◆ **Records for the task**:
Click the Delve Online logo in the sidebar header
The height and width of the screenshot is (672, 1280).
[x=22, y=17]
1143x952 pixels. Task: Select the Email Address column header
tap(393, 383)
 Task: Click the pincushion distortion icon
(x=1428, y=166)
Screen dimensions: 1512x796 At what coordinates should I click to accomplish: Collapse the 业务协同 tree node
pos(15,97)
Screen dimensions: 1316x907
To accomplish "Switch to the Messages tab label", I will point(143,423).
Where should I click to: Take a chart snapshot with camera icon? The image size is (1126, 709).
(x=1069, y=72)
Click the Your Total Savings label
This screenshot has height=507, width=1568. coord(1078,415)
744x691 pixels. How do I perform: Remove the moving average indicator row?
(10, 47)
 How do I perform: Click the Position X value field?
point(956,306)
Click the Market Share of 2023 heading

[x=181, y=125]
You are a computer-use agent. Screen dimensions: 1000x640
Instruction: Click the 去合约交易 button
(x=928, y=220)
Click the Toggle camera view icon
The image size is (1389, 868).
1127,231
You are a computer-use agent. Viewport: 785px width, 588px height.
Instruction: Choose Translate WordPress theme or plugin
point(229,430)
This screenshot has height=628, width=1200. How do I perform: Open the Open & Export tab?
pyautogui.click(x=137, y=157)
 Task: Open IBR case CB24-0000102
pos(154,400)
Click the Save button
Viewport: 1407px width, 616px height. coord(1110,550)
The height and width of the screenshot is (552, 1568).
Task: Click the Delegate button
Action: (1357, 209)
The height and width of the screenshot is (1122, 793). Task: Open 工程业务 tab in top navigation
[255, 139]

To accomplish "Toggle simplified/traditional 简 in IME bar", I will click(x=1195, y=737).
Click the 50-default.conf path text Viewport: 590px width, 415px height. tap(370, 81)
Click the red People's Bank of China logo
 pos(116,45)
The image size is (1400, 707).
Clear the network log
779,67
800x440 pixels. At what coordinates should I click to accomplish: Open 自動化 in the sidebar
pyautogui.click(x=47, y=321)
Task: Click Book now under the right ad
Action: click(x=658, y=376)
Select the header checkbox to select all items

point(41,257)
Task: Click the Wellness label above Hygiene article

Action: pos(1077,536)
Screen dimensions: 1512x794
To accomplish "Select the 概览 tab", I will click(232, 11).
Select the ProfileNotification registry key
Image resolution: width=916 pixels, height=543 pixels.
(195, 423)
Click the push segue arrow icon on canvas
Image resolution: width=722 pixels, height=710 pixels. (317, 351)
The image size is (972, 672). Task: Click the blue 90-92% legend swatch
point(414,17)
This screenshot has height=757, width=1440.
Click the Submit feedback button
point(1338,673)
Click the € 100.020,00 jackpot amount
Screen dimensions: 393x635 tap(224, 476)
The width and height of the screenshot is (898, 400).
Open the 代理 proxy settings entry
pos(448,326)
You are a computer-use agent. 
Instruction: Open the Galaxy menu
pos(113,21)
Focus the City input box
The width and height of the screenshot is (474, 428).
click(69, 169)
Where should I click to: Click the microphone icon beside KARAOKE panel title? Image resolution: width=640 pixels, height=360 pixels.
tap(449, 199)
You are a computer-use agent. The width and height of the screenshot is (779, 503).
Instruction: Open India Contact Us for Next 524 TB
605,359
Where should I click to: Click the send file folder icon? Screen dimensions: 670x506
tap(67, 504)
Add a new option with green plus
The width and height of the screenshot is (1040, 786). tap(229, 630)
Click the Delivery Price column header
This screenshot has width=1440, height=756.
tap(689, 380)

◆ **Task statement**:
Please lay out the stretch from the line containing "Where should I click to: Click the microphone" through the end of the records as a Markdown table with columns Row and Line, numbering each line and skipping any blank ones.

◆ **Correct output**:
| Row | Line |
|---|---|
| 1 | Where should I click to: Click the microphone icon beside KARAOKE panel title? Image resolution: width=640 pixels, height=360 pixels. |
| 2 | tap(449, 199) |
| 3 | You are a computer-use agent. The width and height of the screenshot is (779, 503). |
| 4 | Instruction: Open India Contact Us for Next 524 TB |
| 5 | 605,359 |
| 6 | Where should I click to: Click the send file folder icon? Screen dimensions: 670x506 |
| 7 | tap(67, 504) |
| 8 | Add a new option with green plus |
| 9 | The width and height of the screenshot is (1040, 786). tap(229, 630) |
| 10 | Click the Delivery Price column header |
| 11 | This screenshot has width=1440, height=756. |
| 12 | tap(689, 380) |